EXERCISE DIRECTIONS: Your response to the data below should hold nothing except the lines from the one containing "Image resolution: width=894" down to the one containing "1365x734 pixels. How", reproduced exactly and without pictures.

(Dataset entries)
+ + + +

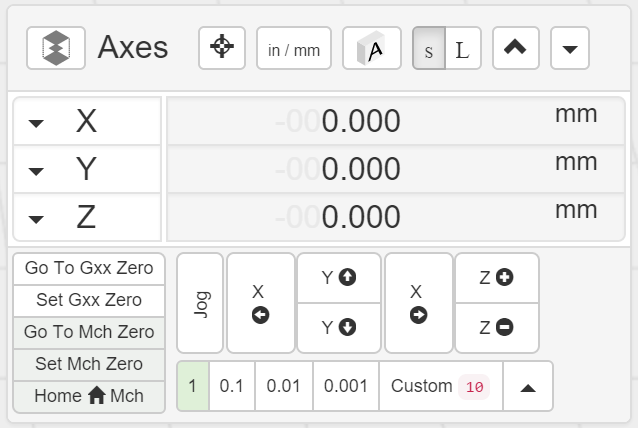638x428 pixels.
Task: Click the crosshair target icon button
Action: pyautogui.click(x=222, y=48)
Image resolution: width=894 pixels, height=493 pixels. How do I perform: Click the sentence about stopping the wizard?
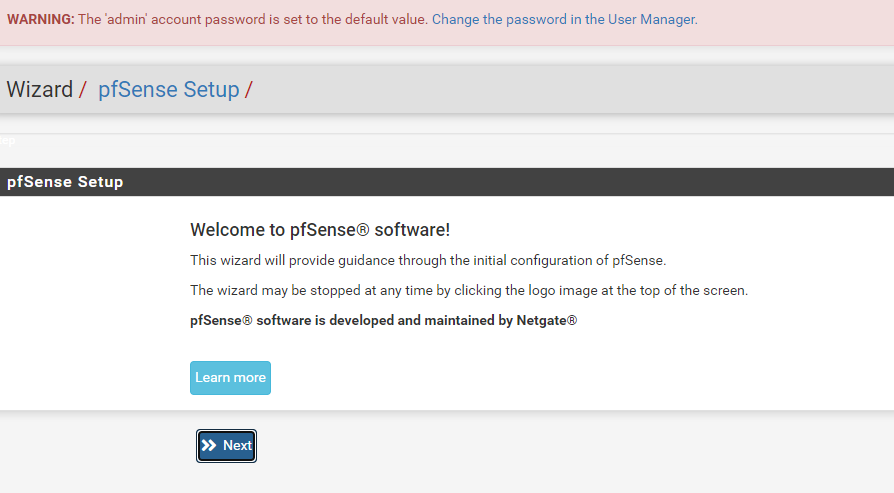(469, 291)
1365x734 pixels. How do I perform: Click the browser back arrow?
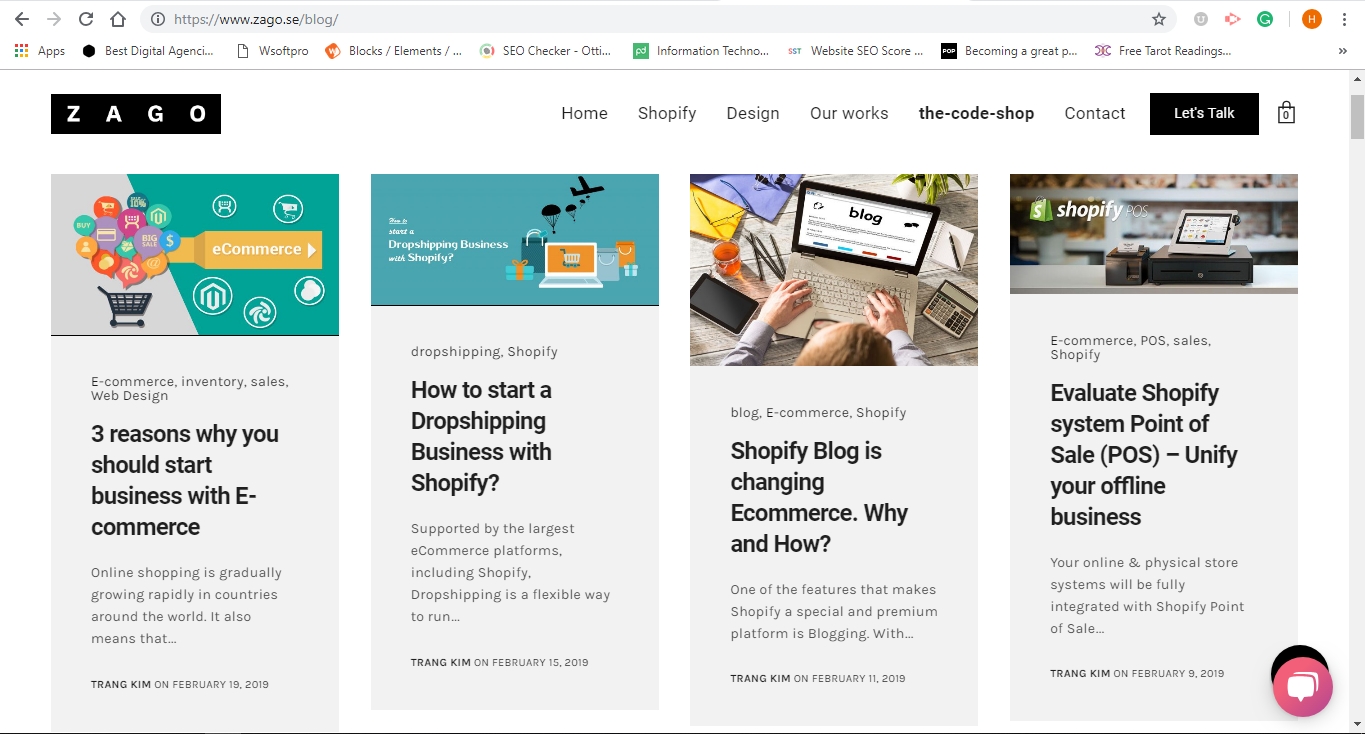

+ + + +

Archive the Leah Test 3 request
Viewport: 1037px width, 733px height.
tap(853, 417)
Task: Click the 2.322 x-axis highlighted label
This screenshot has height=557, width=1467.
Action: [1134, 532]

+ + + +

COMPLETED TASK:
Image resolution: width=894 pixels, height=493 pixels. How do I perform: Click the sentence about stopping the wizard?
(469, 291)
1365x734 pixels. How do I perform: Click the browser back arrow?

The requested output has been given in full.